To further complicate things, many of these metrics have interdependencies. Optimizing one part of the development life cycle may highlight bottlenecks and inefficiencies in other parts of the development life cycle that could prevent the lagging indicators from improving. For example, let’s say that you give your developers GitHub Copilot and they start coding faster and completing tasks faster. Now you have more code reviews than before - and you could end up overwhelming senior developers that perform the code reviews, and they become a bottleneck that prevents you from deploying more frequently. So we see that the lagging indicators are related to an aggregation of the leading indicators, and we must take this into account when doing any analysis.
You cannot get Copilot Chat to help you fix a vulnerability if you can’t find the vulnerability, so you need good Application Security (AppSec) tools. You cannot attain more frequent deployments by improving developer speed alone - you have to invest in automation to build, test, scan, package and deploy your code. Improving cycle times won’t help if you’re not truly transforming the software delivery life cycle to be agile. And team performance improvements require streamlining processes and removing red tape, not just making individuals faster.

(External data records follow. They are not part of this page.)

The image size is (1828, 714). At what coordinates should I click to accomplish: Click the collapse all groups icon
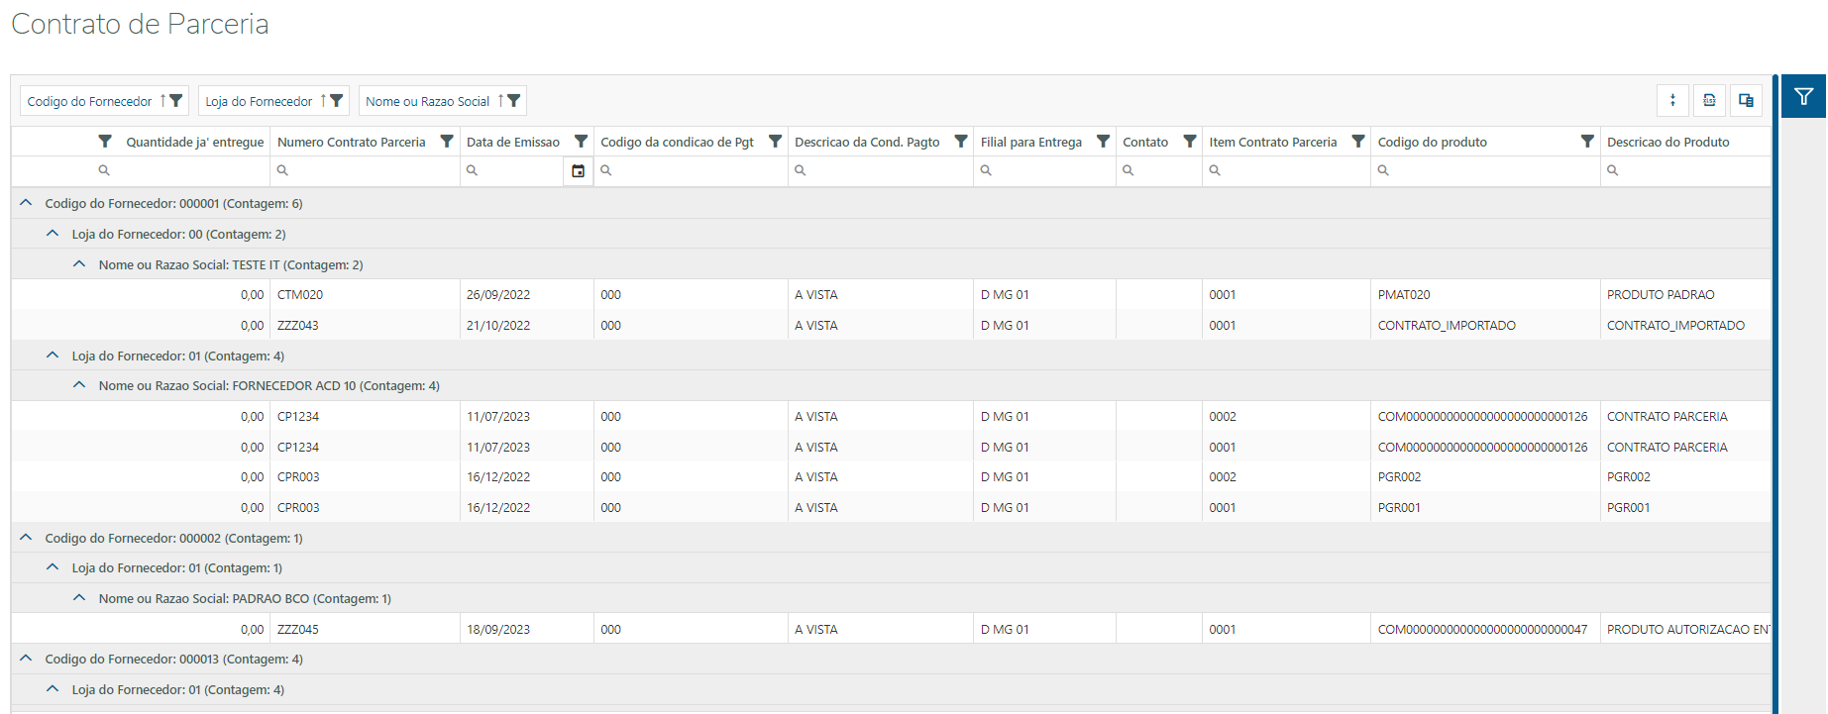(x=1672, y=100)
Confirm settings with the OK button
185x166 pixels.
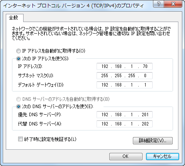tap(126, 156)
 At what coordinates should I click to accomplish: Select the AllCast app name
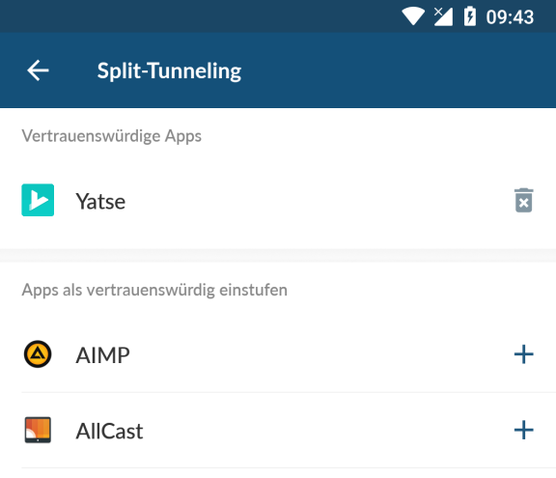(x=110, y=432)
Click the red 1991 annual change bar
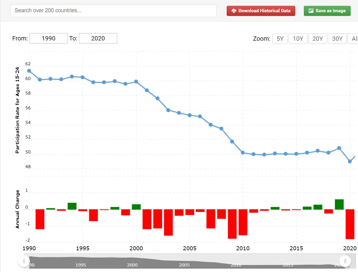Screen dimensions: 358x272 pos(40,219)
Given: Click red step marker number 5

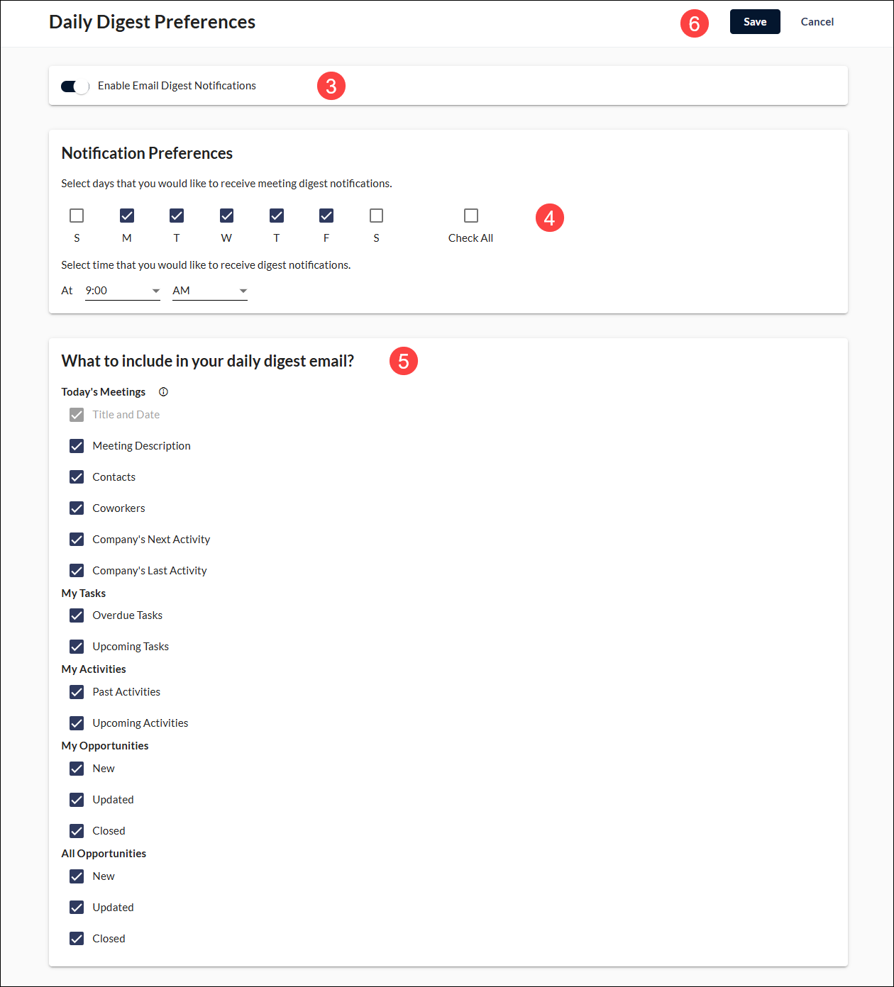Looking at the screenshot, I should coord(404,361).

Perceptual vs workflow metrics
Most of the above discussion has focused on workflow (system) metrics. Even if the effect of these is understood, organizations must not forget the value of perceptual metrics. These are informed by how developers feel about GitHub Copilot and DevEx in general. Just as leading indicators interact with each other in complex ways to affect lagging indicators, perceptual metrics play an important role in DevEx. Any program to measure DevEx and the value of GitHub Copilot must include perceptual metrics such as how developers feel about the development process and their tools. More perceptual metrics are defined in this paper.
Perceptual metrics are best measured by surveys and self-assessments. They must be carefully designed to take into account bias and avoid survey fatigue. Organizations without expertise in these areas should consider outsourcing this kind of study to experienced partners.
Once the perceptual metrics have been obtained, organizations should analyze the perceptual and workflow metrics together with business key performance indicators (KPIs) in order to attain a clear, accurate picture of DevEx and value.
When organizations look at the return on investment (ROI) for investing in DevEx (including deploying GitHub Copilot) multiple dimensions must be considered. Analyzing which metrics will be impacted by improvements is a complex activity with many nuances. Organizations should start to analyze both input (leading) and output (lagging) metrics so that they can develop a fuller understanding of how productive their developers are individually, as well as how productive teams are. Ultimately the goal of such measurement is to help improve productivity and DevEx to accelerate achieving business outcomes.
What can organizations do today to improve developer productivity? First, start by asking developers what their view of DevEx and productivity is. Then start measuring both input and output metrics as defined above with a view to discovering where to most effectively invest to improve.